Heboh, Perusahaan Cina Beli Lahan Pertanian di Dekat Pangkalan AU AS

Ilustrasi - Lahan pertanian. (Unsplash/Leo Chane)

Editor: M Kautsar - Senin, 4 Juli 2022 | 13:00 WIB

Sariagri - Sebuah perusahaan asal Cina membeli lahan pertanian di North Dakota, tak jauh dari pangkalan Angkatan Udara Amerika Serikat (AS).
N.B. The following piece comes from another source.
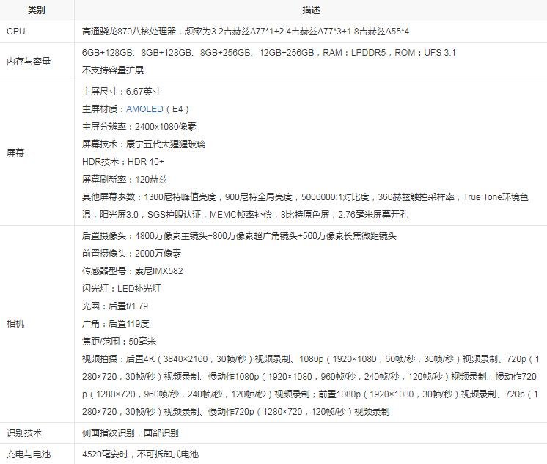547x464 pixels.
Task: Select the 相机 row label
Action: tap(15, 323)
Di pangkalan tersebut terdapat teknologi drone mutakhir.

Akibat pembelian ini, parlemen AS khawatir tentang potensi spsionase yang dilakukan Beijing.

Dilaporkan New York Post, Fufeng Group, sebuah perusahaan berbasis di Shandong, Cina yang mengkhususkan diri dalam penambah rasa dan pengganti gula, baru-baru ini membeli 300 hektare lahan pertanian di dekat Grand Forks, North Dakota, daerah pedesaan yang terletak sekitar 90 menit berkendara dari perbatasan Kanada.

Grand Forks juga berjarak 40 mil dari Grafton, North Dakota, di mana sebuah perseroan terbatas yang diyakini dikendalikan oleh miliarder filantropis Bill Gates baru-baru ini membayar 13 juta dolar AS untuk ribuan hektare lahan pertanian kentang.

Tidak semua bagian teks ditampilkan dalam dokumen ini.